Skip to main content icon/video/no-internet

Impossibility Theorem

The first statement of the impossibility theorem is in Kenneth J. Arrow's Social Choice and Individual Values, 1951. This set theoretic theorem, based on the assumptions of rational choice theory, is a major social scientific finding that was partly responsible for Arrow's receipt of the Nobel Prize, shared with John R. Hicks, in economics in 1972, and the theorem served as the point of origin for the field of social choice. The theorem led to the dissolution of the early twentieth-century research paradigm of welfare economics, it led to a reevaluation of how democratic decision procedures arrive at representative expressions of individuals' preferences, and it proved that under most circumstances, it is impossible to have a valid statement of public interest or social welfare. The result has been used to challenge the cogency of the concept of “the public” as a meaningful social entity.

:: Source data ::

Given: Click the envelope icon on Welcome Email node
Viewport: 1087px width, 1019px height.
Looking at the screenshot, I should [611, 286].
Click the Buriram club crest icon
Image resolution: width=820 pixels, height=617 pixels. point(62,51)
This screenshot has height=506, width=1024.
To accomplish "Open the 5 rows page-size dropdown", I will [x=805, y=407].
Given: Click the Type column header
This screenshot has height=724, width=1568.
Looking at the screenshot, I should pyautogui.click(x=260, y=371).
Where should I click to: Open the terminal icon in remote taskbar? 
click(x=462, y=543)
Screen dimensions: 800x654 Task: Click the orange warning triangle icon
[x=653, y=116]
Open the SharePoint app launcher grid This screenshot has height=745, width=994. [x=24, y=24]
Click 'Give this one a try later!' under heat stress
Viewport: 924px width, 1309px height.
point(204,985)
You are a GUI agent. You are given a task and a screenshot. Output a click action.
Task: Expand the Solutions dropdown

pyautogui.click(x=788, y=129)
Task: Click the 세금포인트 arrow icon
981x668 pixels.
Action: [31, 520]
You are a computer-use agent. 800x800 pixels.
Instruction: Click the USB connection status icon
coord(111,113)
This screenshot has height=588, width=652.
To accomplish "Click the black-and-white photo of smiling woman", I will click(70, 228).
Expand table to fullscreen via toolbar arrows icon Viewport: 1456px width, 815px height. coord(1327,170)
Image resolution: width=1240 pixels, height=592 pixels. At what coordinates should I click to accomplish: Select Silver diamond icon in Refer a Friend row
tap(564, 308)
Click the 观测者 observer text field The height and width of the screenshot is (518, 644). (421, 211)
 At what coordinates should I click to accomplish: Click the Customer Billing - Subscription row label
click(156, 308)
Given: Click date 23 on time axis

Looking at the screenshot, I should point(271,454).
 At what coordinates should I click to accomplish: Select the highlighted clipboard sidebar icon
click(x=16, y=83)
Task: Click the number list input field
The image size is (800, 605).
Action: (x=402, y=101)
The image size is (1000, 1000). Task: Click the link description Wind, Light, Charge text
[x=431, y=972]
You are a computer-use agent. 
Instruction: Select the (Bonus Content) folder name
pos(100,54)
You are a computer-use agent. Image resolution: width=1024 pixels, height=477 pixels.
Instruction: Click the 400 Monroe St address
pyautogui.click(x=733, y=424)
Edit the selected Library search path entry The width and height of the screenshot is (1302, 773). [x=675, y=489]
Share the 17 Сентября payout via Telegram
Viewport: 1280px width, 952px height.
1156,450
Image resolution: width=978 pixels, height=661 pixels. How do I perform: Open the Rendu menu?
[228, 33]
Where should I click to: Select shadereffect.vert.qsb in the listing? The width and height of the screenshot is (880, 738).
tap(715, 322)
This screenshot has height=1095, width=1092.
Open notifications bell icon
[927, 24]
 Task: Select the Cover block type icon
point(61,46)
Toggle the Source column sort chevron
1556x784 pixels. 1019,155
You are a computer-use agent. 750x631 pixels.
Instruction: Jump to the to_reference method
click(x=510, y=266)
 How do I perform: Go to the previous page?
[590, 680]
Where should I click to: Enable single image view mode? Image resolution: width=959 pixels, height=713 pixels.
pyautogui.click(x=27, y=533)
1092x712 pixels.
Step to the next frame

:: OBJECTIVE ::
According to the text on the impossibility theorem, who shared the 1972 Nobel Prize in economics with Arrow?

:: FULL OUTPUT ::
John R. Hicks